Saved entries
- Opening Delimiter -
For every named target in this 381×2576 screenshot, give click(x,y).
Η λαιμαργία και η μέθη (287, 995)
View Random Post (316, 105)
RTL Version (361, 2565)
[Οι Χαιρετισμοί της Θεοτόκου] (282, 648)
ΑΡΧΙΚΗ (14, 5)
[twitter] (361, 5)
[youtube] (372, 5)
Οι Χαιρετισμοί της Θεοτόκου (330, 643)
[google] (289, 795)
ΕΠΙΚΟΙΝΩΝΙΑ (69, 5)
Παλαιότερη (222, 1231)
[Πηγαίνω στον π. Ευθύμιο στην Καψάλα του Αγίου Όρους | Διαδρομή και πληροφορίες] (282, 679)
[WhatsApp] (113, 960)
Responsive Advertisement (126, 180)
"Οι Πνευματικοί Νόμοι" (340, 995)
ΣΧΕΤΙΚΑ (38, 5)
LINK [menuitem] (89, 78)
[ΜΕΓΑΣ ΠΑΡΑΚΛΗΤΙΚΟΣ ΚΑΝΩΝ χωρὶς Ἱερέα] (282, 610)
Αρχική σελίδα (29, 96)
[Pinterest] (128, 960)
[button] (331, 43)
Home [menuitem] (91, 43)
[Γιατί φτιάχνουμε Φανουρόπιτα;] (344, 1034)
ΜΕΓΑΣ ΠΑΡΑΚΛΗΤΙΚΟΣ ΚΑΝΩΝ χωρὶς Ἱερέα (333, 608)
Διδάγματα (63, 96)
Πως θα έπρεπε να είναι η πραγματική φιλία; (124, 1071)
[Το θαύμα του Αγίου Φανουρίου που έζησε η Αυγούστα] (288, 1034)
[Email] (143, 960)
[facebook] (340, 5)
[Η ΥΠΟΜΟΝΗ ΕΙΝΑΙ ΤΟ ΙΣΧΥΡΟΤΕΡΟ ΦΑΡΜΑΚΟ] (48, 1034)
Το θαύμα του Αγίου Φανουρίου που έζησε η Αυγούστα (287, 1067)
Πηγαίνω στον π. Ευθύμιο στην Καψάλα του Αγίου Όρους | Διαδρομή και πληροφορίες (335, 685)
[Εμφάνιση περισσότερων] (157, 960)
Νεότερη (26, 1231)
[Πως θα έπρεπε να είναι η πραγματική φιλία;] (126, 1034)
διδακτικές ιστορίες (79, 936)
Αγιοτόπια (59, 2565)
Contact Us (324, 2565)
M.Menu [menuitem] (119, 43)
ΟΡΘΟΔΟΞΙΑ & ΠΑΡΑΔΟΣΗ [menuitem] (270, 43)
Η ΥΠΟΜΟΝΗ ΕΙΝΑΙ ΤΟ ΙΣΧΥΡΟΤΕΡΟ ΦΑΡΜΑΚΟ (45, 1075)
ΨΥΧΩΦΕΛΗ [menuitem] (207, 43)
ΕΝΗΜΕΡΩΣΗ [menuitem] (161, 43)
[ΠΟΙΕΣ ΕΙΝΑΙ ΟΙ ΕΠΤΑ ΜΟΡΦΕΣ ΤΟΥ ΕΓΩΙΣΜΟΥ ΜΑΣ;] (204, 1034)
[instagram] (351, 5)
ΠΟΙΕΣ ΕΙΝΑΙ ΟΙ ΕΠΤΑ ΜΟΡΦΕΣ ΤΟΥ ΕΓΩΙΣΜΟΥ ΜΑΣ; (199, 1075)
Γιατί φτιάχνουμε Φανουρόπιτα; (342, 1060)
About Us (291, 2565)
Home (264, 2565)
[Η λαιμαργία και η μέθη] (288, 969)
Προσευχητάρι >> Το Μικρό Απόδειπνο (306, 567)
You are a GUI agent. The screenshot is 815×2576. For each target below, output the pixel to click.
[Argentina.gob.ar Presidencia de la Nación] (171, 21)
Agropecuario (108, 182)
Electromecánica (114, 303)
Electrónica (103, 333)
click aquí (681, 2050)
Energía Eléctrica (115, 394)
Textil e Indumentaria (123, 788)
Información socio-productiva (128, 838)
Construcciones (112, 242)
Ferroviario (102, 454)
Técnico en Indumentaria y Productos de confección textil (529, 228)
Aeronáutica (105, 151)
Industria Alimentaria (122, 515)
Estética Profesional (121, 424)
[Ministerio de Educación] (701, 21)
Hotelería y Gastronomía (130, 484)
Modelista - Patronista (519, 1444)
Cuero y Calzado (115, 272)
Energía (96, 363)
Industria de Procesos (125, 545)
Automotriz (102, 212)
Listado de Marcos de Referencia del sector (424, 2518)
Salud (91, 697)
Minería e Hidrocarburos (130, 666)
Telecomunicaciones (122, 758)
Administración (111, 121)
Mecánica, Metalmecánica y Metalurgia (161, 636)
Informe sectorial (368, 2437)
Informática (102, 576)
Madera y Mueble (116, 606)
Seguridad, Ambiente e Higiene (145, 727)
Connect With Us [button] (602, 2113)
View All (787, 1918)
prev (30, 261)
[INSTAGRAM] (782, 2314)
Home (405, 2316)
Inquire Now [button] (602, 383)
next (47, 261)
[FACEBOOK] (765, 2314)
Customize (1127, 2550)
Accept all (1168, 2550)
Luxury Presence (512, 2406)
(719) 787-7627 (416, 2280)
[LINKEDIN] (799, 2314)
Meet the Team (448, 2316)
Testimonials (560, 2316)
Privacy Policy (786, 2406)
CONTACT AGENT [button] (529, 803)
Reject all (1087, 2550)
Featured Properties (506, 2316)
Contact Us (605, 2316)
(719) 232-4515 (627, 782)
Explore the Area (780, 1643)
- Closing Delimiter -
**Work to complete**.
Each line of the data needs to be repeated exactly.

**Answer section**.
For every named target in this 381×2576 screenshot, give click(x,y).
Η λαιμαργία και η μέθη (287, 995)
View Random Post (316, 105)
RTL Version (361, 2565)
[Οι Χαιρετισμοί της Θεοτόκου] (282, 648)
ΑΡΧΙΚΗ (14, 5)
[twitter] (361, 5)
[youtube] (372, 5)
Οι Χαιρετισμοί της Θεοτόκου (330, 643)
[google] (289, 795)
ΕΠΙΚΟΙΝΩΝΙΑ (69, 5)
Παλαιότερη (222, 1231)
[Πηγαίνω στον π. Ευθύμιο στην Καψάλα του Αγίου Όρους | Διαδρομή και πληροφορίες] (282, 679)
[WhatsApp] (113, 960)
Responsive Advertisement (126, 180)
"Οι Πνευματικοί Νόμοι" (340, 995)
ΣΧΕΤΙΚΑ (38, 5)
LINK [menuitem] (89, 78)
[ΜΕΓΑΣ ΠΑΡΑΚΛΗΤΙΚΟΣ ΚΑΝΩΝ χωρὶς Ἱερέα] (282, 610)
Αρχική σελίδα (29, 96)
[Pinterest] (128, 960)
[button] (331, 43)
Home [menuitem] (91, 43)
[Γιατί φτιάχνουμε Φανουρόπιτα;] (344, 1034)
ΜΕΓΑΣ ΠΑΡΑΚΛΗΤΙΚΟΣ ΚΑΝΩΝ χωρὶς Ἱερέα (333, 608)
Διδάγματα (63, 96)
Πως θα έπρεπε να είναι η πραγματική φιλία; (124, 1071)
[Το θαύμα του Αγίου Φανουρίου που έζησε η Αυγούστα] (288, 1034)
[Email] (143, 960)
[facebook] (340, 5)
[Η ΥΠΟΜΟΝΗ ΕΙΝΑΙ ΤΟ ΙΣΧΥΡΟΤΕΡΟ ΦΑΡΜΑΚΟ] (48, 1034)
Το θαύμα του Αγίου Φανουρίου που έζησε η Αυγούστα (287, 1067)
Πηγαίνω στον π. Ευθύμιο στην Καψάλα του Αγίου Όρους | Διαδρομή και πληροφορίες (335, 685)
[Εμφάνιση περισσότερων] (157, 960)
Νεότερη (26, 1231)
[Πως θα έπρεπε να είναι η πραγματική φιλία;] (126, 1034)
διδακτικές ιστορίες (79, 936)
Αγιοτόπια (59, 2565)
Contact Us (324, 2565)
M.Menu [menuitem] (119, 43)
ΟΡΘΟΔΟΞΙΑ & ΠΑΡΑΔΟΣΗ [menuitem] (270, 43)
Η ΥΠΟΜΟΝΗ ΕΙΝΑΙ ΤΟ ΙΣΧΥΡΟΤΕΡΟ ΦΑΡΜΑΚΟ (45, 1075)
ΨΥΧΩΦΕΛΗ [menuitem] (207, 43)
ΕΝΗΜΕΡΩΣΗ [menuitem] (161, 43)
[ΠΟΙΕΣ ΕΙΝΑΙ ΟΙ ΕΠΤΑ ΜΟΡΦΕΣ ΤΟΥ ΕΓΩΙΣΜΟΥ ΜΑΣ;] (204, 1034)
[instagram] (351, 5)
ΠΟΙΕΣ ΕΙΝΑΙ ΟΙ ΕΠΤΑ ΜΟΡΦΕΣ ΤΟΥ ΕΓΩΙΣΜΟΥ ΜΑΣ; (199, 1075)
Γιατί φτιάχνουμε Φανουρόπιτα; (342, 1060)
About Us (291, 2565)
Home (264, 2565)
[Η λαιμαργία και η μέθη] (288, 969)
Προσευχητάρι >> Το Μικρό Απόδειπνο (306, 567)
You are a GUI agent. The screenshot is 815×2576. For each target below, output the pixel to click.
[Argentina.gob.ar Presidencia de la Nación] (171, 21)
Agropecuario (108, 182)
Electromecánica (114, 303)
Electrónica (103, 333)
click aquí (681, 2050)
Energía Eléctrica (115, 394)
Textil e Indumentaria (123, 788)
Información socio-productiva (128, 838)
Construcciones (112, 242)
Ferroviario (102, 454)
Técnico en Indumentaria y Productos de confección textil (529, 228)
Aeronáutica (105, 151)
Industria Alimentaria (122, 515)
Estética Profesional (121, 424)
[Ministerio de Educación] (701, 21)
Hotelería y Gastronomía (130, 484)
Modelista - Patronista (519, 1444)
Cuero y Calzado (115, 272)
Energía (96, 363)
Industria de Procesos (125, 545)
Automotriz (102, 212)
Listado de Marcos de Referencia del sector (424, 2518)
Salud (91, 697)
Minería e Hidrocarburos (130, 666)
Telecomunicaciones (122, 758)
Administración (111, 121)
Mecánica, Metalmecánica y Metalurgia (161, 636)
Informe sectorial (368, 2437)
Informática (102, 576)
Madera y Mueble (116, 606)
Seguridad, Ambiente e Higiene (145, 727)
Connect With Us [button] (602, 2113)
View All (787, 1918)
prev (30, 261)
[INSTAGRAM] (782, 2314)
Home (405, 2316)
Inquire Now [button] (602, 383)
next (47, 261)
[FACEBOOK] (765, 2314)
Customize (1127, 2550)
Accept all (1168, 2550)
Luxury Presence (512, 2406)
(719) 787-7627 (416, 2280)
[LINKEDIN] (799, 2314)
Meet the Team (448, 2316)
Testimonials (560, 2316)
Privacy Policy (786, 2406)
CONTACT AGENT [button] (529, 803)
Reject all (1087, 2550)
Featured Properties (506, 2316)
Contact Us (605, 2316)
(719) 232-4515 (627, 782)
Explore the Area (780, 1643)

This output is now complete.